Two things, or people, previously separate, now joined together. This word can pertain to a myriad of things, but for me marriage is the first that comes to mind. I met my husband the summer before my senior year of college. I had only a vague idea at the time of what my future might be, and then suddenly there was this person who seemed to compliment me in every way, our personalities fitting together like puzzle pieces, and it simply made sense to join myself to him. A marriage. A partnership. A union. We exchanged vows on a sunny day in September, honeymooned in the mountains, and started a life together.

Now, nine years later, I look back with absolutely no regret, but also with amazement at how little I knew then. The two of us who said “I do” had no idea what it really takes to create a union between two humans. We didn’t know the work it takes to make a relationship strong and deep. We didn’t know the storms we would face, the heartbreak and seemingly insurmountable roadblocks we would come up against. Making a marriage work is worth it, but is by no means easy. It is both incredibly complicated and painfully simple, because it is first and foremost a choice—one that we must make over and over and over again each day. I choose to be part of this union rather than a separate entity. I choose to care about something more than just myself. I choose to face the world together with him, united, even when we disagree on things and annoy one another and argue. 

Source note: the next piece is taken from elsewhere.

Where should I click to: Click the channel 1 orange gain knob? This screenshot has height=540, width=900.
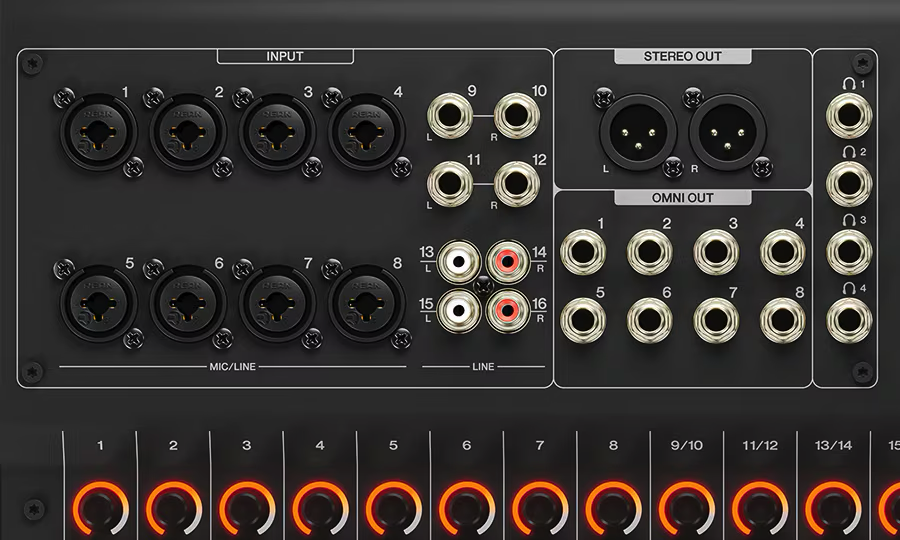(100, 508)
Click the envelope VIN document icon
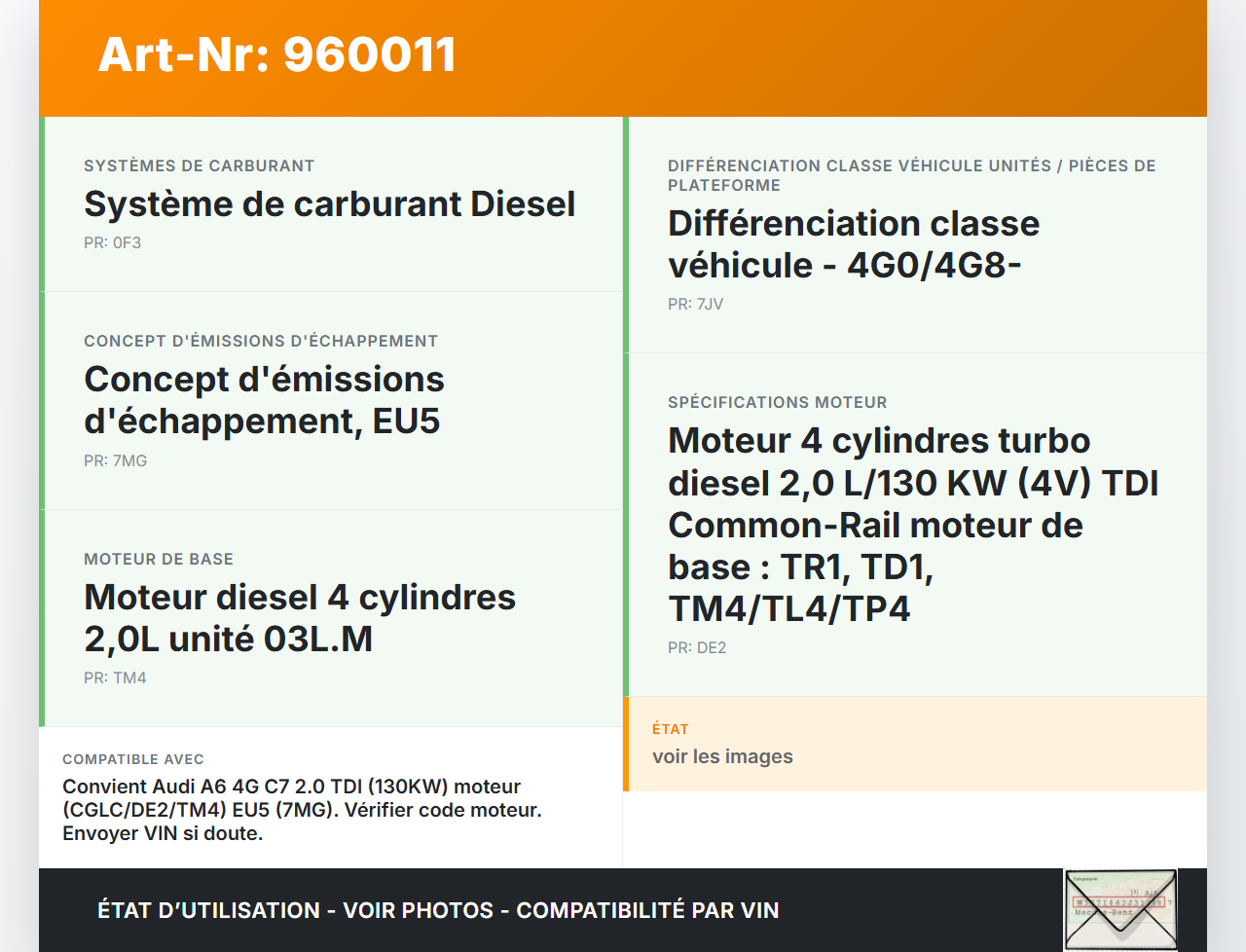 [1120, 909]
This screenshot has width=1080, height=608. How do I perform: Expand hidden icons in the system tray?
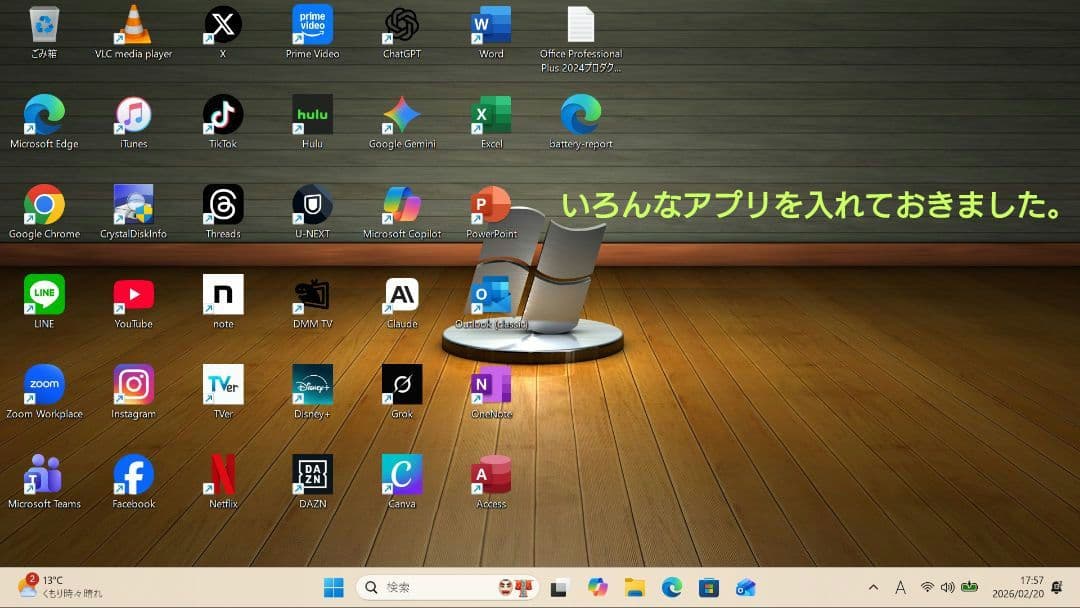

For most of us, self-centeredness is a default state of being. Putting others first must be a conscious choice, because it isn’t what comes naturally. More than half of marriages do not last, and I am quite certain that selfishness is at the heart of that much of the time. A strong union requires both of us to consistently take the other’s desires, dreams, and feelings into account. It means choosing our marriage over my own immediate desires, but it works because he does the same. I’ve learned to make an effort to see the world from his perspective. Considering this alternate point of view not only creates more understanding in our relationship, but it has made me a more compassionate and empathetic person. And that right there is key: a healthy union, while not always easy to create and maintain, will always be worth it. It’s worth it because it stretches us as individuals and makes us better than we would have been alone. It’s worth it because despite all of the challenges, it feels good to be part of this sacred oneness. There is a security in facing the world as a united front. This unity is something that should be a given in any marriage, but is all too often taken for granted- I think because selflessness is the heart of it, and that isn’t the most popular concept. But this selflessness is something quite different from losing yourself in the relationship. While you will both inevitably change and grow, you will ultimately gain a new sense of self through the bond you share. While you are one with each other, you are simultaneously more yourself than you ever were before. While you are learning to put another person’s need before your own, your needs are also met even more fully than you could have hoped.

Union takes work, and it’s an ongoing process. It is less “happily ever after” and more “one day at a time”. It takes the humility to apologize frequently, and even to seek outside help from time to time. I have had to learn the necessity of selflessness in marriage the hard way, over and over again. The presence of children seems to amplify that necessity. My husband and I are in what I like to refer to as “the thick of it”. With little ones ages 7, 4, and 6 months, the reality of life right now seems to often lean more in the direction of surviving than thriving. This is equally true for both me and my husband, but as the one working from home and spending many 10-hour days alone with our children, I have all too often allowed myself to focus only on how hard it is for me. The moment I let myself go there, it is a slippery slope to bitterness, resentment, and sharp words. I can end up feeling alone in this, and that sense of isolation creates a wall in our marriage. If I choose instead the infinitely more accurate perspective of us as a teamopting to share my burdens non-judgmentally while hearing his too, and asking gently for help when I need it rather than silently resenting his lack of telepathy—then we thrive. Our union thrives when we’re choosing to function as a unit rather than separate entities, and in turn our family also thrives. One of the greatest rewards for the work that a marriage takes is the knowledge that we don’t have to face the hard things alone. This can be easy to forget, and I’ve been thankful again and again that he is there to me with a simple “I’m here. What can I do?"

This kind of union is not easy to create, and not every marriage is a union. But when you are both in it, intentional and fully committed, it is something truly beautiful.